# Yellow River Launch Sites and Bass Fishing



## Fish4lif

I'm an implant here in the panhandle, so I don't know much about the bass'n waters around but am trying to get hot on it. I have fished Blackwater bout 4 or 5 times, but nothing but little ones and I am not impressed with the bass fishing on this river. I see a lot of posts about the Yellow River, so maybe I can pick a few brains here and get an idea about it. I live in Milton, but wondering where the different choices for launching a boat are and what size boats the River can handle. A good friend of mine has a 21 ft Triton and I have a smaller aluminum option. In looking at the map, close to me is Hwy 87, and southwest of there is Cat Island Lake. Using that as a reference point, should I launch further up river or is that a great place to fish? Is this a murky or clear water river. Most of my successfull adventures river fishing for bass is finding backwater area's off the river that don't have as much current, and there is trash there like stumps and laydowns. What can I expect as the fish habitat on the yellow river? Thanks for any information you are willing to share.


----------



## drifterfisher

I put in on 87 and run up river to gig boiling creek,its a mile or 2 up river and comes in from the south,its a very clear cold creek.The main part of yellow river is a dirty muddy colored water. I have caught fish on YR from up in alabama all the way down to the bay,I'm not a big bass guy,I'm more into stump fishing with earthworms for monster bluegill and stumpknockers.I do occasionally catch bass deep in stumps,with the earthworms.
A 21' boat will have problems up river from 87 after about 4-5 miles,it gets skinny up there.Your aluminum boat might do okay depending on draft.
I'm sure others will chime in with more info.


----------



## auguy7777

Yellow is your best bass fishing river around here man. It's not often you go out there and get whooped. From the past decade fishing Yellow, I've learned that after the spawn is over (66-73 degrees or so), most of the fish will stage up in the main river and north of the 87 bridge will yield huge bass in the summer months. The current is your friend and flipping can be awesome. But, like right now, with low 60s for the near future, I've already caught close to 100 bass since the new year turn out of Yellow in creeks off the main river on the south end of the river near the mouth. You just gotta do a little searching and once you find em, they are usually there next time you go out. I've found a couple nice holes the last month or so. Good prespawn baits are a dark zoom fluke and trick worm. With those two baits, you can't go wrong. PM me for anything else you might wanna know and I might help you out. Good luck.


----------



## Fish4lif

Thanks fella's, that is the kind of stuff I like to hear. I have been pretty disappointed thus far living round here because I have been fishing tournaments (not winning much tho) a little further north for the last 15 years, KY, TN, MO, IL, but haven't really heard much about the bass fishing being decent around here. I am anxious to get out there and try it out.


----------



## jcoss15

Yellow river is awesome for bass fishing when the water levels are right...fishing around 87 is a good start all kinds of good fishing on the lower part of yellow and since you have a smaller aluminum boat you can also use the ramps in Holt at guess lake and log lake (these are not lakes but sloughs off the river that lead to the main river) this part of the river does get low and there are some logs and stumps that can hurt your feelings so take it slow at first. Fishing trick worms, baby brush hogs, crawfish cranks, and maybe a rapala jerk bait, or spinnerbaits are all good search baits until you find out what they want. Also don't get discouraged on blackwater either its a good river too just can be weird at times. Check out google earth and you can get an idea of the river. Both of the ramps in Holt are at the very end of Log Lake Rd. off hwy 90. PM if ya got any other questions.


----------



## Amarillo Palmira

If you want to fish the lower end of the river, a good place to launch is Brown's Fish Camp. I have good luck for mixed species at the lower end (stripers, bass, pickerel, speckled trout, redfish, etc.). Auguy7777 definitely knows more about the upper end than I do, so I'd take his advice. There is lots of current up there, so be prepared to deal with it. 

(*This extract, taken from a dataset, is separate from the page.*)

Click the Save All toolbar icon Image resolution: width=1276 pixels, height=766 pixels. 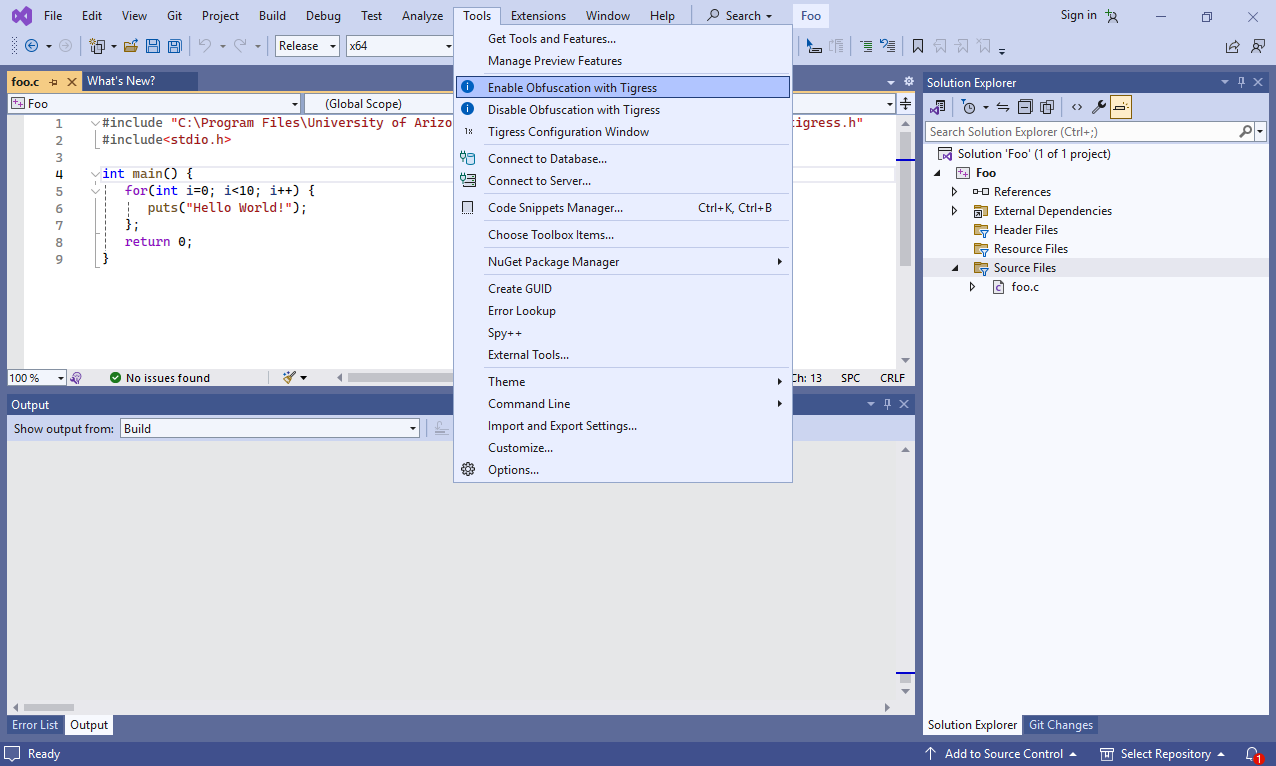175,46
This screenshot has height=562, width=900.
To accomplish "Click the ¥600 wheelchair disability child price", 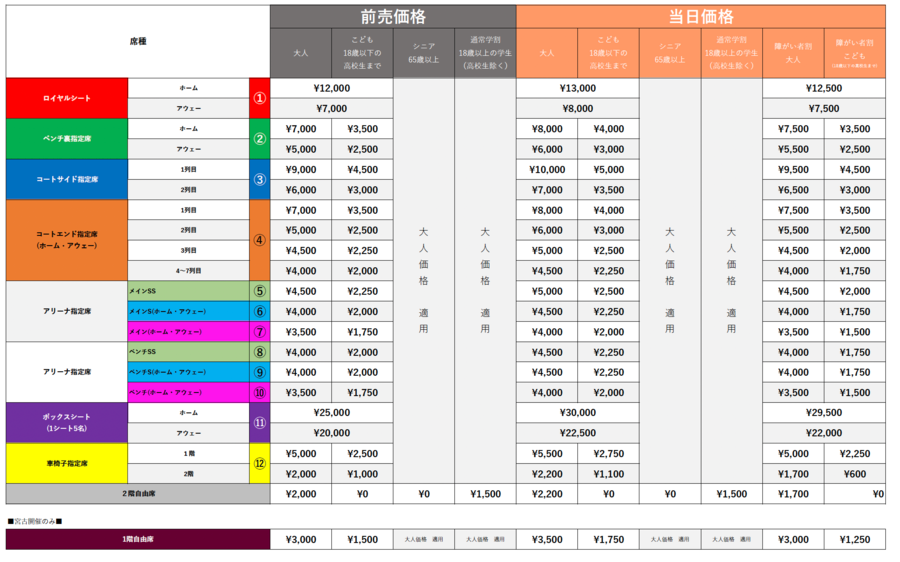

As far as Blackwater goes, its more of a "spot" fishery than anything else. If you fish it religiously for awhile, you will learn the spots that the bass hang out and go there again and again to catch them. 

I fished Illinois for several years and that is some fine bass fishing. I think that, around here, the fish in the rivers prefer a finesse approach for the most part. I figure that's because they are very tempermental because they are first Florida strain bass and also influenced by tides and saltwater which makes them even more difficult to catch. Plus they are not the apex predator in the rivers what with the rivers full of saltwater fish along with tons of gar, big cats and loads of pickerel. Good luck, AP


----------



## Amarillo Palmira

Oh yeah, its called Yellow River for a reason!


----------